Agile methodologies are all about continuous improvement — particularly the retrospectives. No matter where the team is on the spectrum of hitting its goals, managers should be continually reflecting on their progress and asking themselves how they can be better.
Harness metrics to great teamwork
Executives should introduce high-level goals and ensure that the whole business can see where the company is aiming to go, how it will differentiate in the market and all the things that are vital to a business strategy. At a level down, managers communicate how teams should think about those goals from a product and engineering perspective, yet still position them within an overall business context. Managers cannot be mere conduits. Framing the work of the team against a backdrop of broader business goals allows engineers to bring their skills and creativity to those business problems.

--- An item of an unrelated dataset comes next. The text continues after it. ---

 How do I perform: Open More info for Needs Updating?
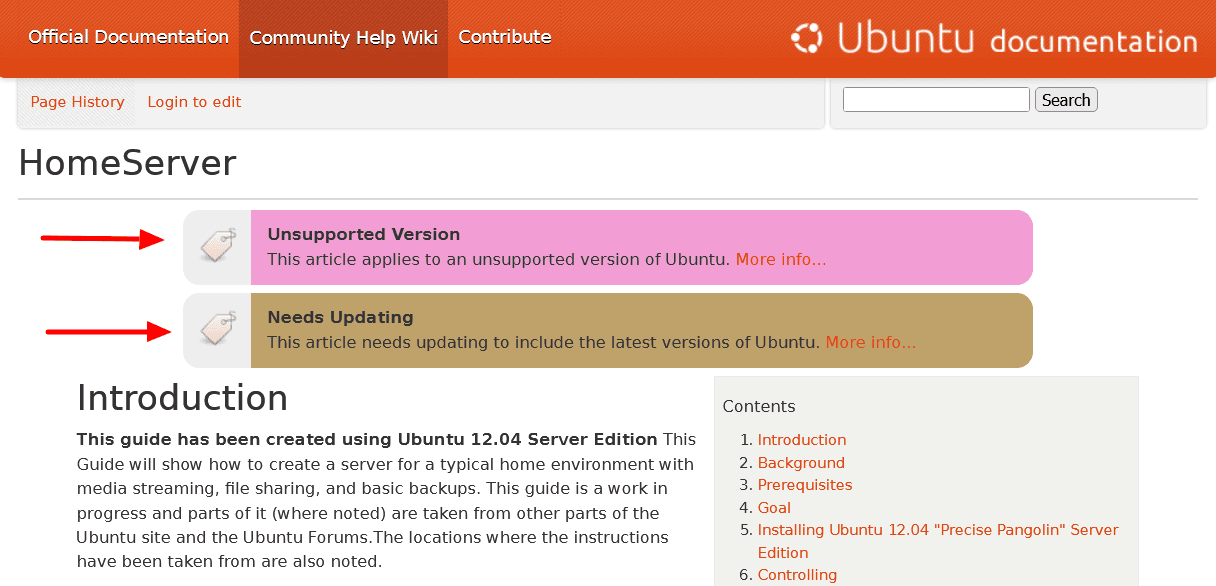click(x=870, y=342)
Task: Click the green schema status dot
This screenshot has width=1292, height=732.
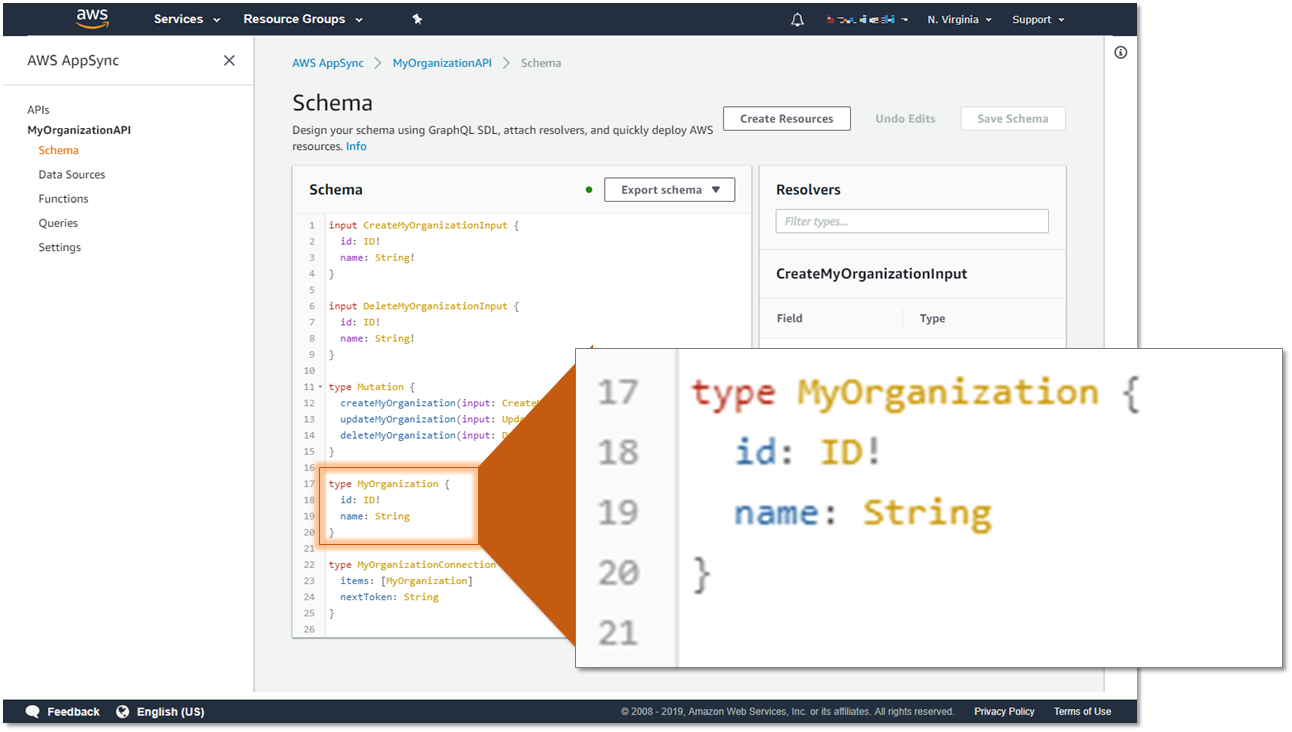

Building software is not as numerically driven as many would like it to be. It’s often seen as in a constant state of design. On the other hand, it’s important to recognize that many of the novel capabilities we create involve a different assembly of well-known components. That creates the opportunity to see if we are improving at solving similar problems.
And in a world of agile development and continuous deployment, companies have much faster and richer feedback from customers to see the impact they’re having on them. That gets everyone excited.
Managers need to ensure that their team has clarity on their business goals and feel motivated to deliver because they’re excited about what they’re doing. Then they can help them understand how to use metrics to diagnose any issues. They shouldn’t assume that if you just hit execution metrics, that their business results will follow.
If companies start with the reason and they end with the numbers, they will know they’re on the right track. Managers will know they’re getting there because they’ll see the numbers moving, their team will be excited by that, and they’ll be motivated to do even better.